→ **What needs to be done**:
Beginning with the first line of the entries below, quote each line until you reach and include the line with "Task: Open the emoji".

→ **Exercise data**:
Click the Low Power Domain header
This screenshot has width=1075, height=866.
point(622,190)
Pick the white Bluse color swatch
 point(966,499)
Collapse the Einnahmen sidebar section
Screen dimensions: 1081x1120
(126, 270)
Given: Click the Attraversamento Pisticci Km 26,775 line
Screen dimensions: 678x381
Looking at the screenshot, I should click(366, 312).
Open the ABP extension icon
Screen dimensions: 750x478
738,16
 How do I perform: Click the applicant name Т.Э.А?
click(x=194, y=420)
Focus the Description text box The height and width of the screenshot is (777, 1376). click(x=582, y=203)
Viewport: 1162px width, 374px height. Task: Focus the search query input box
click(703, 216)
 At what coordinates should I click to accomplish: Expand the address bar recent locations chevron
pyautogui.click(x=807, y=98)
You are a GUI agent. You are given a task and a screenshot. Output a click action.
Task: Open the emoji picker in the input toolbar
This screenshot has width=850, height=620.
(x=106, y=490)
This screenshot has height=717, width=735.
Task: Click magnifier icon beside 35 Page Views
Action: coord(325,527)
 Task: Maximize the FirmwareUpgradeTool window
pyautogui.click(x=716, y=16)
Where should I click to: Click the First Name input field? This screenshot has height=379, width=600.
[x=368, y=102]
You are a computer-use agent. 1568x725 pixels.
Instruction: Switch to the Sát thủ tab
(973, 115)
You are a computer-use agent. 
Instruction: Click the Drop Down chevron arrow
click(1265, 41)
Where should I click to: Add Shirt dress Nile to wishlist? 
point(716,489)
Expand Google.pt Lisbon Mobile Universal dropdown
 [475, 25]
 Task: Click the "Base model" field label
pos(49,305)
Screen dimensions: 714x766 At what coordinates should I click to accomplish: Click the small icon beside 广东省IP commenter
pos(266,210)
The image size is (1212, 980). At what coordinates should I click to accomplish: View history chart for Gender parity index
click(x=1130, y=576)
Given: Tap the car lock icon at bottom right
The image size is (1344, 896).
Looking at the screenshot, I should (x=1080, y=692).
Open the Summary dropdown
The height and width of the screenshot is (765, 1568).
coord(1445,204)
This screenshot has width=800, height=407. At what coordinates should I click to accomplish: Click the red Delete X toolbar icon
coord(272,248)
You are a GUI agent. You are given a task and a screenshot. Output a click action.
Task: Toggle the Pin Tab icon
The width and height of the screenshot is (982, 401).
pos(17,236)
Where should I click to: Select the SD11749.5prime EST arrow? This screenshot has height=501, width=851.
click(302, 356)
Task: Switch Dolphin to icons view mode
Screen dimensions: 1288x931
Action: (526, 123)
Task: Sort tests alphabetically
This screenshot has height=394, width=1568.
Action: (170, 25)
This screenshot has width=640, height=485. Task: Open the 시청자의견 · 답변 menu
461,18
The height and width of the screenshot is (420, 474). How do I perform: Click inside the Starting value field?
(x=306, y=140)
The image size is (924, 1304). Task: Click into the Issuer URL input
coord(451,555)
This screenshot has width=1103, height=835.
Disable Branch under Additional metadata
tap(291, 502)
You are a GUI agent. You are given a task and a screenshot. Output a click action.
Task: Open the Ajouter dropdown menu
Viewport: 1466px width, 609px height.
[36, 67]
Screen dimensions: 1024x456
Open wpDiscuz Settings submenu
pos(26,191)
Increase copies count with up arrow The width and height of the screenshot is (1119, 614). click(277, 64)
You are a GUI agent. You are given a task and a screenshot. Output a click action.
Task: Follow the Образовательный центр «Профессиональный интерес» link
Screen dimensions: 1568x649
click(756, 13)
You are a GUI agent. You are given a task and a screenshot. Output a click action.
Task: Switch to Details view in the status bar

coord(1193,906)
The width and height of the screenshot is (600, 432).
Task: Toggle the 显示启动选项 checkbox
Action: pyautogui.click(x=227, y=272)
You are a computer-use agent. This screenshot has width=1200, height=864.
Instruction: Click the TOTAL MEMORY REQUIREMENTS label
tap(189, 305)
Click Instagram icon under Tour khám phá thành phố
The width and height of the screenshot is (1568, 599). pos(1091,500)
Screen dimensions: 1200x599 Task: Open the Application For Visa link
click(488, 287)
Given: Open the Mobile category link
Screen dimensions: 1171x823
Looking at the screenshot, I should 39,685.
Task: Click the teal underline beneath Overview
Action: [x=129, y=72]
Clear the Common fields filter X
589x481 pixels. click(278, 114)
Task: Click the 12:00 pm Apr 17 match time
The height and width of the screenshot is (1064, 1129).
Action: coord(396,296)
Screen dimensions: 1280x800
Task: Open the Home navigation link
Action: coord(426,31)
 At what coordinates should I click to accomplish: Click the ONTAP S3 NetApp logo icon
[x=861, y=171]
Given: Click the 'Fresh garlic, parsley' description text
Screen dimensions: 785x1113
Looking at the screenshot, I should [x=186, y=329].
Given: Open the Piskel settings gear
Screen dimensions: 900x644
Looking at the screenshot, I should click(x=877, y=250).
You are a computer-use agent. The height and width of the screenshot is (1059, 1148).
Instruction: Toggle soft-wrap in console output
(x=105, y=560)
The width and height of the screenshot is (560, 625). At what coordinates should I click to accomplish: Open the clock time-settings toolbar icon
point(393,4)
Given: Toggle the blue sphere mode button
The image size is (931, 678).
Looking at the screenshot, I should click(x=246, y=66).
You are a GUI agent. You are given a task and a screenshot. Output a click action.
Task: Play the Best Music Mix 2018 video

→ **Solution to the problem**:
Click the Low Power Domain header
This screenshot has width=1075, height=866.
point(622,190)
Pick the white Bluse color swatch
 point(966,499)
Collapse the Einnahmen sidebar section
Screen dimensions: 1081x1120
(126, 270)
Given: Click the Attraversamento Pisticci Km 26,775 line
Screen dimensions: 678x381
Looking at the screenshot, I should click(366, 312).
Open the ABP extension icon
Screen dimensions: 750x478
738,16
 How do I perform: Click the applicant name Т.Э.А?
click(x=194, y=420)
Focus the Description text box The height and width of the screenshot is (777, 1376). click(x=582, y=203)
Viewport: 1162px width, 374px height. Task: Focus the search query input box
click(703, 216)
 At what coordinates should I click to accomplish: Expand the address bar recent locations chevron
pyautogui.click(x=807, y=98)
You are a GUI agent. You are given a task and a screenshot. Output a click action.
Task: Open the emoji picker in the input toolbar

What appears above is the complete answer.